Information gathered by the new RFID readers will tell where products are in the store, where they came from, how many have been sold, and when it's time to re-order. From this information, data bases can assemble read-outs on customers' buying habits.

Roughly $20 million in grants from Kraft Foods, the Wal-Mart store chain, and other big companies funded RFID research. It has spawned a whole new worldwide industry developing microchips, readers, and software.

A company called EPC Global obtained patent rights to commercialize the radio-frequency ID technology. EPC Global's Jack Grasso says one of the first applications will be to fight product counterfeiting.

"It's a $500 billion global problem, counterfeit products of all kind, including counterfeit drugs, which in some countries is as much as 35 percent of their total drug supply," he said. "EPC [electronic product codes] can help reduce that."

A company in Maine called Chipco is about to market RFID, enabled poker chips. Chipco president John Kendall says casinos want to catch counterfeiters, too. But they will also use RFID to track players' habits.

"The casino wants to know how much the player bets when he puts the chips down on the table," said John Kendall. "And so we have readers which can read the stack of chips. If you have a player that's at a minimum-bet table, and he's been betting $5 for the past 20 minutes, but all of a sudden he starts betting $500, the casino would want to be alerted to that to see if the individual is in fact a card counter."

RFID readers will help the casino identify big losers, who are its favorite customers. Then they can ply them with free meals and shows so they'll stick around and keep gambling.

This kind of tracking is a perfect example of what critics like Harvard University graduate student Katherine Albrecht consider to be a dangerous invasion of privacy.

Ms. Albrecht founded a group called CASPIAN, Consumers Against Supermarket Privacy Invasion and Numbering.

"What's really changed now is a trend within the retail industry to link individuals to purchases," she said. "Who, exactly, is buying what products? Every physical object manufactured on Planet Earth will have its own, unique number. Literally everything you purchased, if you provided your identity at the point of sale, would be linked to you in a data base."

Imagine, says Katherine Albrecht, that an RFID tag is impressed into the sole of your shoe.

"You're walking around an environment that is filled with reader devices that are picking up that unique number everywhere you go," she said. "Given the ubiquitous reader network that's been discussed, it would make it possible for your whereabouts and your comings and goings to be logged in various computers."

RFID-type chips are already implanted in cattle and pets, to help track lost animals. And some human law enforcement officers, including the attorney general of Mexico, have implanted microchips under their skin so they can be located at all times. This has prompted some observers to wonder what a rogue government would do with tracking devices if most of its population were embedded with microchips.

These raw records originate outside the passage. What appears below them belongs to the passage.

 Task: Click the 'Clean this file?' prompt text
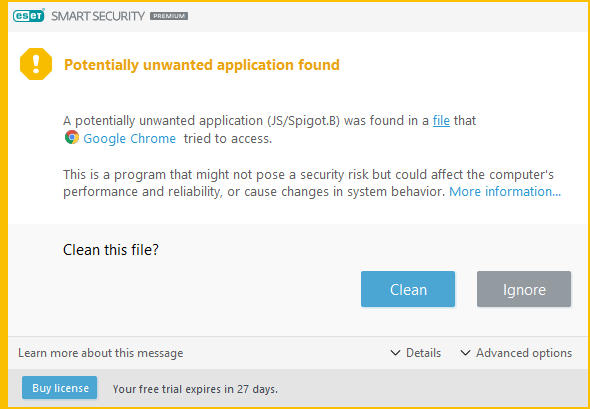tap(111, 250)
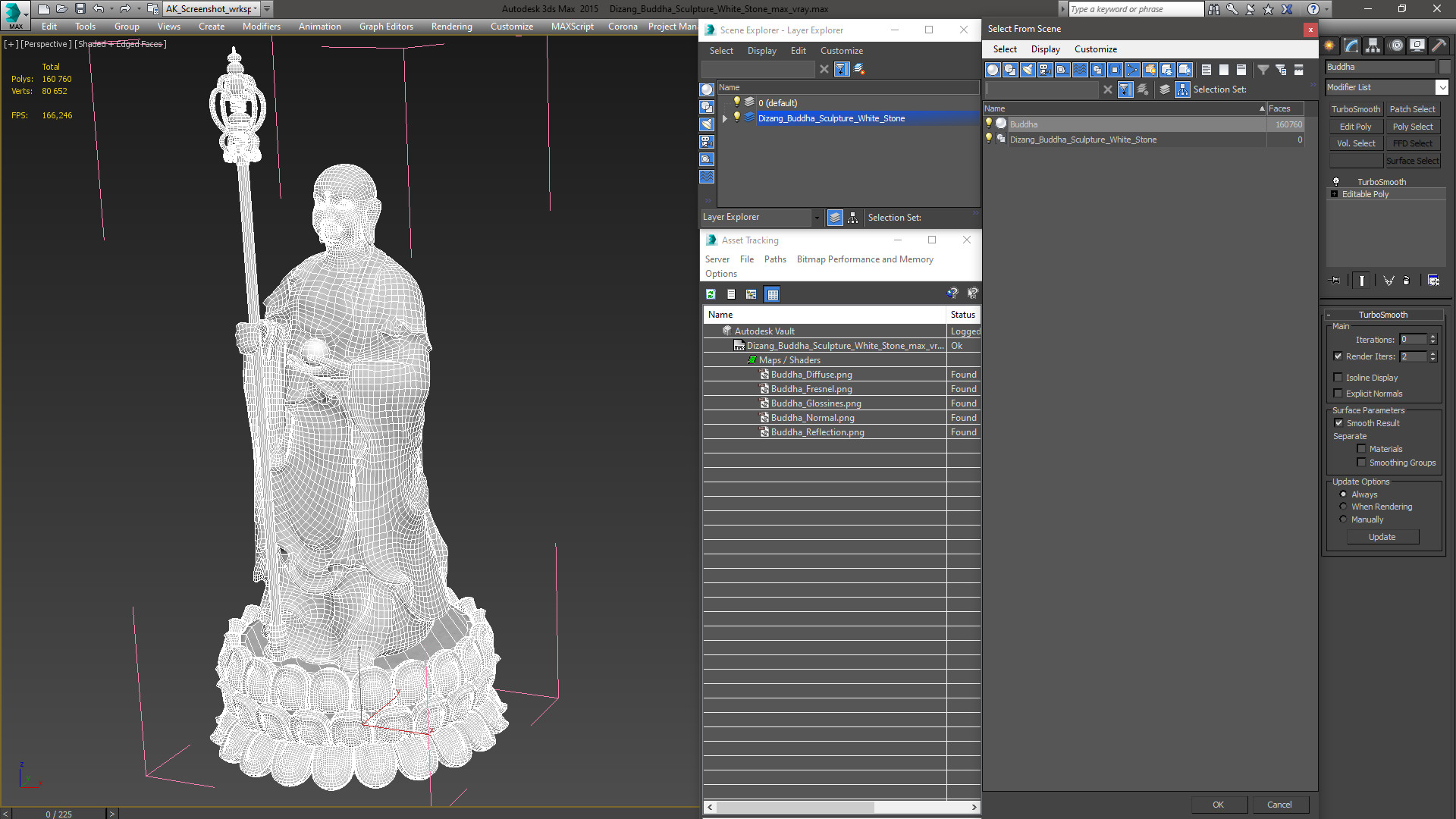Image resolution: width=1456 pixels, height=819 pixels.
Task: Toggle Render Iters checkbox for TurboSmooth
Action: (1338, 356)
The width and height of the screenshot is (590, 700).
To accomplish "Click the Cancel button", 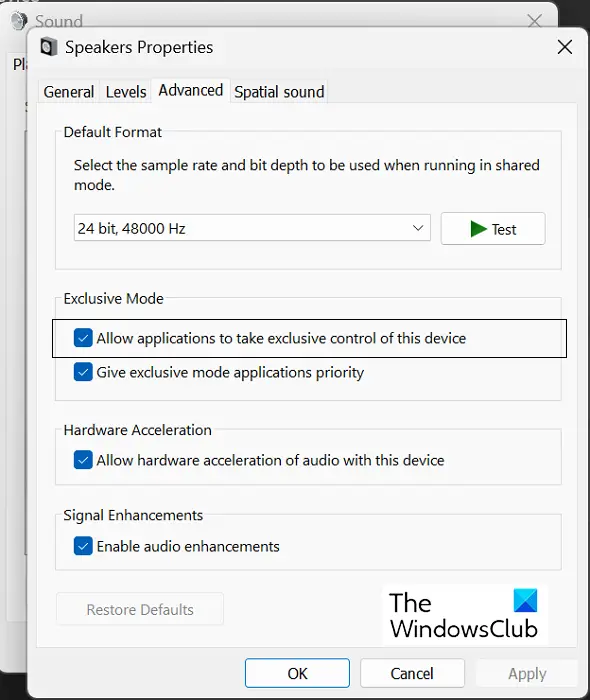I will (412, 673).
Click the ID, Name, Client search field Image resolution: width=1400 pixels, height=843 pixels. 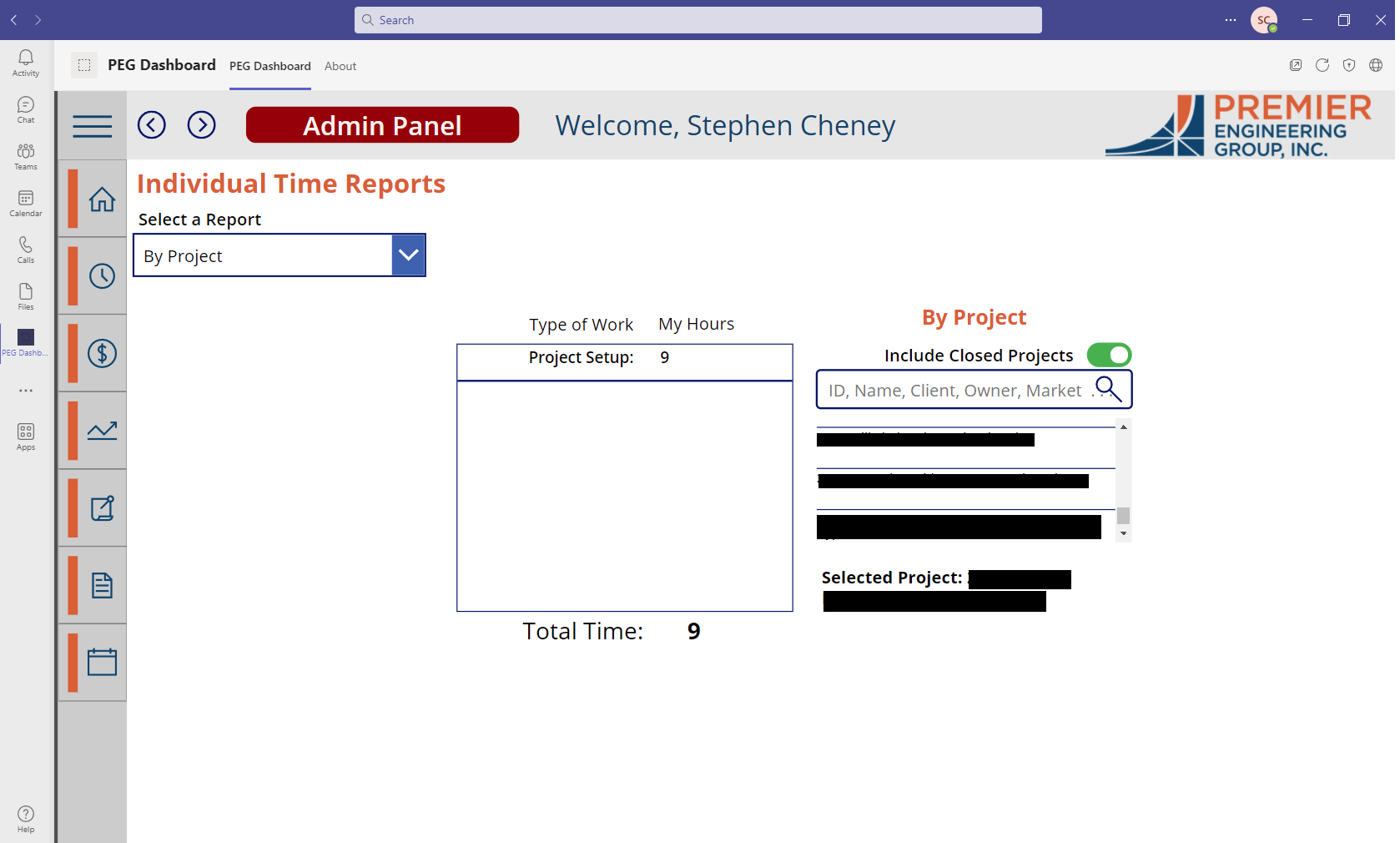951,389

And what about this nightmare scenario: a sophisticated thief, strolling down a hotel hallway with an RFID scanner, getting a read on valuables inside the rooms?

That's far-fetched, says the industry's Jack Grasso.

"The information on those tags is only meaningful to people who have access to very large and very secure and protected data bases," he said.

Tell that to Josh McHugh, who removed the RFID tags from some products at that test store in Germany and took them to some computer hackers he knows.

"They took a scanner, a little thing about the size of a matchbox, waved the chips over the scanner, and they told me exactly what I had bought," said Josh McHugh. "That was a little bit weird!"

Wal-Mart stores, the Albertson's grocery-store chain, and other big retailers have given their suppliers a deadline, now just months away, by which they must include radio frequency codes in shipping cartons, so they can be read at the stores' loading docks. Unless lawmakers forbid it, RFID tracking of individual pairs of pants and tubes of toothpaste and more people than just police officers, will not be far behind. The European Union is even looking into weaving RFID chips into cash currency - one of the last forms of human exchange not touched by technology's intrusive hand.